- EXERCISE DETAILS -
From the line with "Tap operation number 131900857436" up to and including the line with "I will pos(1367,82).", rewrite the rows with "avatar" changed to "profile picture" and nothing else altered.

##### RECORD EXCERPTS #####

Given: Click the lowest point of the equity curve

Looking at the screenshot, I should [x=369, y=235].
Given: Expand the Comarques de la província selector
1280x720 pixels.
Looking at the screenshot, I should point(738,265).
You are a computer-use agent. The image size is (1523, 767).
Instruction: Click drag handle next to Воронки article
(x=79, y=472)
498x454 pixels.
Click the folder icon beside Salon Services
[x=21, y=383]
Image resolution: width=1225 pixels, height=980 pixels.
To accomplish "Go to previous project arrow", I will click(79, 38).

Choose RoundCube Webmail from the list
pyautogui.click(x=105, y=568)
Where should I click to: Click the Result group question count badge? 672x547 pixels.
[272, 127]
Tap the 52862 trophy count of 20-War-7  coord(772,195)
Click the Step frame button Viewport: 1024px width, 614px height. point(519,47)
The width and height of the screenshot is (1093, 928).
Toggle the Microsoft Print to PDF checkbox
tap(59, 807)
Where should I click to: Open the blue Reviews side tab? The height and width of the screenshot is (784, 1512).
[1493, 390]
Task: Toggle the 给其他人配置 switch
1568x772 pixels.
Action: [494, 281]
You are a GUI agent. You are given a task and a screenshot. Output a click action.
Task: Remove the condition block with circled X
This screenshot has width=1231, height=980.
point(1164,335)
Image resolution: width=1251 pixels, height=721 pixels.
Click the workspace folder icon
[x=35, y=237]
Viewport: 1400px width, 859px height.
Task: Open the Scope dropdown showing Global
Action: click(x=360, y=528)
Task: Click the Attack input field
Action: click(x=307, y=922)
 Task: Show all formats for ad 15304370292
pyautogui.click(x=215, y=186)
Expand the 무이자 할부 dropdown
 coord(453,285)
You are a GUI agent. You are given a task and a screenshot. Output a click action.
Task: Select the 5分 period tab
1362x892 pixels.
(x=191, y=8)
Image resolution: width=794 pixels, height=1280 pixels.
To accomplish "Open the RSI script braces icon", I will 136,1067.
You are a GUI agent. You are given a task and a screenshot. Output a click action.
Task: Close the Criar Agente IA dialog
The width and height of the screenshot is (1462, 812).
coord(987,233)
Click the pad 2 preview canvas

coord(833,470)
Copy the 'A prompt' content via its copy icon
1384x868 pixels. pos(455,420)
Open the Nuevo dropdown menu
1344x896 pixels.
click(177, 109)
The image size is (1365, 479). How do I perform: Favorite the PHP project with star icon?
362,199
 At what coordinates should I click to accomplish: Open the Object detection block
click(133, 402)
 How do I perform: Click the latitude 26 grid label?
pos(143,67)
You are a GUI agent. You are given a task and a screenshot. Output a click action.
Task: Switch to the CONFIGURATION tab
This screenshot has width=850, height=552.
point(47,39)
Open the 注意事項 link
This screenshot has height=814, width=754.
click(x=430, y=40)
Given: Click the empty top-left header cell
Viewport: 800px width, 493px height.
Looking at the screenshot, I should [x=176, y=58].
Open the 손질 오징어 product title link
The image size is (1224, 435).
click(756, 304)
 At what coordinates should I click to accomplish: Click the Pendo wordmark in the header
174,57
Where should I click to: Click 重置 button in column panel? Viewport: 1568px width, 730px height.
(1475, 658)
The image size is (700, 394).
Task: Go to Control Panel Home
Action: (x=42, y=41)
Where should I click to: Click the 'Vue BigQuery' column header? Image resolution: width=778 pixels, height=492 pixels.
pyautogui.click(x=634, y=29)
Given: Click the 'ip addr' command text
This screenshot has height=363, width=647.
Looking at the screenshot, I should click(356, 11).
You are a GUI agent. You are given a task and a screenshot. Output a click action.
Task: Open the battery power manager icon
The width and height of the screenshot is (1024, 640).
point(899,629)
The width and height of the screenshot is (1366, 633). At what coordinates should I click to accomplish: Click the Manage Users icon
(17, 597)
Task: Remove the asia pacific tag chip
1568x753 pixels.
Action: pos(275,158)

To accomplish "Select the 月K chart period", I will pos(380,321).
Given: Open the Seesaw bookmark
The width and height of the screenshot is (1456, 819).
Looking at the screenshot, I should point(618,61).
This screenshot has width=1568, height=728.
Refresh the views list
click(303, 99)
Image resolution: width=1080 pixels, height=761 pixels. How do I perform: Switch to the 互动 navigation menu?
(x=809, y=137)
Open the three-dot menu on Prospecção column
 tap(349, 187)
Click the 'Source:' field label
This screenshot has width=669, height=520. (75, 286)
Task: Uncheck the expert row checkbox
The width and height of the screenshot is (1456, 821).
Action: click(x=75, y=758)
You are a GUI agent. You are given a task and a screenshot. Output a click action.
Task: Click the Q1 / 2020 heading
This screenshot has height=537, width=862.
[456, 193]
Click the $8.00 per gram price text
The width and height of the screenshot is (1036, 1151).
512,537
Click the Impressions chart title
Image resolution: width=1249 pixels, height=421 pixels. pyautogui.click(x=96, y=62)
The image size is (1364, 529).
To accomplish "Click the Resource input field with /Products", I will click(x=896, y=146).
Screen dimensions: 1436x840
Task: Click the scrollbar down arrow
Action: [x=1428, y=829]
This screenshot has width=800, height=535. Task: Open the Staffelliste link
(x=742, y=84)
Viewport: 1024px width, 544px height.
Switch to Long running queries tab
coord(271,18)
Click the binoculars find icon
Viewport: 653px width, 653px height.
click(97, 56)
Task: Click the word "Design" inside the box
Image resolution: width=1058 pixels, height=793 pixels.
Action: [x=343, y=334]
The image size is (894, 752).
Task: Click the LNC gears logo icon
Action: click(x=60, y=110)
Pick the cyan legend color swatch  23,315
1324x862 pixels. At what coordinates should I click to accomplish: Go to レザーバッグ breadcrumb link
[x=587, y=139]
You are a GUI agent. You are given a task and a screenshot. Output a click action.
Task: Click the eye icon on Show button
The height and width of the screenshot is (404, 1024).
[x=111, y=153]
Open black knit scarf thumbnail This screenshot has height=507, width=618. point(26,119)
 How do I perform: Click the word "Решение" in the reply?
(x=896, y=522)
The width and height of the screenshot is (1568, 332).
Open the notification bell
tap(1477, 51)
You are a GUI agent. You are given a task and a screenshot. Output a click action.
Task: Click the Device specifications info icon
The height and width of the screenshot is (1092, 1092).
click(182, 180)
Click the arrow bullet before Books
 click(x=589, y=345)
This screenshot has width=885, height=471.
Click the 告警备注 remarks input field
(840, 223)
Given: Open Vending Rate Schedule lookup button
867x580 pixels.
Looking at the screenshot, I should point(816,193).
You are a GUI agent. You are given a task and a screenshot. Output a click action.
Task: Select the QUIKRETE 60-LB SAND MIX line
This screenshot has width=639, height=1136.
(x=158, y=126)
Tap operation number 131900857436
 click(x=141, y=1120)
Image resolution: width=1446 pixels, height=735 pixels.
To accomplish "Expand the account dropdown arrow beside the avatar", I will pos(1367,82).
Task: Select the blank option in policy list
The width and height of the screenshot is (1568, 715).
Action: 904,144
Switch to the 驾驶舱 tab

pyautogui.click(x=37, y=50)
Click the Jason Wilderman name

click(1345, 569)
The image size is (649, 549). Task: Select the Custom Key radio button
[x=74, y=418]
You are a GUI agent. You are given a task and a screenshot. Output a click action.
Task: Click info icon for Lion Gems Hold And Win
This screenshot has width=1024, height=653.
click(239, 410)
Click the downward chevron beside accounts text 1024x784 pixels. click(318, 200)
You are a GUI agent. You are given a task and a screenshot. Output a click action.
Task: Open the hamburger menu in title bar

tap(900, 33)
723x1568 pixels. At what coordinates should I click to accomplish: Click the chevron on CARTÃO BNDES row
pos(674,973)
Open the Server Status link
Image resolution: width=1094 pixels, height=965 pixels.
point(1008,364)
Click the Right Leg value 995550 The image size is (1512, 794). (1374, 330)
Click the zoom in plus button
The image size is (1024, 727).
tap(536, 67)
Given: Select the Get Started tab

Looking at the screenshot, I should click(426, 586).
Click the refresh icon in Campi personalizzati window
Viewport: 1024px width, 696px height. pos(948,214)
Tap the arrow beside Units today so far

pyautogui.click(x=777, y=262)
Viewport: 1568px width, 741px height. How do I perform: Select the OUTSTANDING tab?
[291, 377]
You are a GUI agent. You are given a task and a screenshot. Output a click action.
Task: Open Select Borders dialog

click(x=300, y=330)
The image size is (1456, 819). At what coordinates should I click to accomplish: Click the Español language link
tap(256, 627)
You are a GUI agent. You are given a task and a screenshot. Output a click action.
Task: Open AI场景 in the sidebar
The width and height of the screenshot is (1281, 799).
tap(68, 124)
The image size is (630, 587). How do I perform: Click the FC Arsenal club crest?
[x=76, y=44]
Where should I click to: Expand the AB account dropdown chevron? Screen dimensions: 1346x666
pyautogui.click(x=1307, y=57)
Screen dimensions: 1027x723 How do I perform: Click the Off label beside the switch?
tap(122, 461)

#####

- FULL ANSWER -
Tap operation number 131900857436
 click(x=141, y=1120)
Image resolution: width=1446 pixels, height=735 pixels.
To accomplish "Expand the account dropdown arrow beside the profile picture", I will pos(1367,82).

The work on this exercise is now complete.